*EXTRAIT DE PAGE:*
•••••

Lors du sommet Afrique/USA qui a eu lieu en août 2014 à Washington, le secrétaire d’Etat Kerry n’a pas hésité de prévenir les dirigeants africains que les Etats-Unis entendent les «presser» à ne pas modifier les constitutions nationales pour des "fins personnelles ou politiques" .
En janvier 2015, les députés de la majorité présidentielle tentent, sous la présidence d’Aubin Minaku, de « tripatouiller » la loi électorale. Des foules en colère manifestent aux environs du Palais du peuple, le siège du Parlement. La répression sera terrible aux cours des journées des 19, 20 et 21 janvier.

•••••

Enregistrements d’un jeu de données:
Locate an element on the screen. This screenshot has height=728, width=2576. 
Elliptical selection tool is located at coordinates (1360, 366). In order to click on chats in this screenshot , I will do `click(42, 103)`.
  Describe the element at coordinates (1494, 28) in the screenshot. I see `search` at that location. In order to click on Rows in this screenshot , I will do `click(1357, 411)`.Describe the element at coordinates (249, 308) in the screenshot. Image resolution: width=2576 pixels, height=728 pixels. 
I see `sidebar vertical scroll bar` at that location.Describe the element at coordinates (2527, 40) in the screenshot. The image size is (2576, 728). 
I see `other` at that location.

•••••

*CONSIGNES:*
• 1. Résumez sous forme de liste le paragraphe du texte sur la loi électorale qui commence par « En janvier 2015 », en gardant ses faits principaux.
• 2. Recopiez à l’identique le passage du texte sur la loi électorale allant de « En janvier 2015, les » jusqu’à « et 21 janvier. » inclus.
• 3. Écrivez la suite du texte sur la loi électorale, à partir de sa dernière phrase.

*RÉPONSES:*
• 1.
- Janvier 2015 : sous la présidence d’Aubin Minaku, les députés de la majorité présidentielle tentent de « tripatouiller » la loi électorale.
- Des foules en colère manifestent près du Palais du peuple, siège du Parlement.
- Une répression terrible a lieu les 19, 20 et 21 janvier.

• 2.
En janvier 2015, les députés de la majorité présidentielle tentent, sous la présidence d’Aubin Minaku, de « tripatouiller » la loi électorale. Des foules en colère manifestent aux environs du Palais du peuple, le siège du Parlement. La répression sera terrible aux cours des journées des 19, 20 et 21 janvier.

• 3.
En février 2015, Feingold jette l’éponge. Il est remplacé par Tom Perriello. Avant de quitter le pays, il prévient les dirigeants congolais sur la nécessité d’organiser les élections avant fin 2016. Convaincu que "Joseph Kabila" pourrait invoquer le "manque d’argent" pour retarder la tenue des élections, il lance : « Il ne faut pas que cet argument soit utilisé pour faire en sorte que les élections ne se tiennent pas dans un temps opportun ».
Isolément diplomatique
A l’occasion de la célébration du 56ème anniversaire de la proclamation de l’indépendance du Congo, Barack Obama envoie un message de vœux à son homologue congolais. «Nous sommes aux côtés du peuple de la RD Congo et nous soutenons le premier passage pacifique et démocratique imminent du pouvoir », écrivait-il. Pour l’Administration Obama, "Joseph Kabila" doit passer la main le 19 décembre prochain.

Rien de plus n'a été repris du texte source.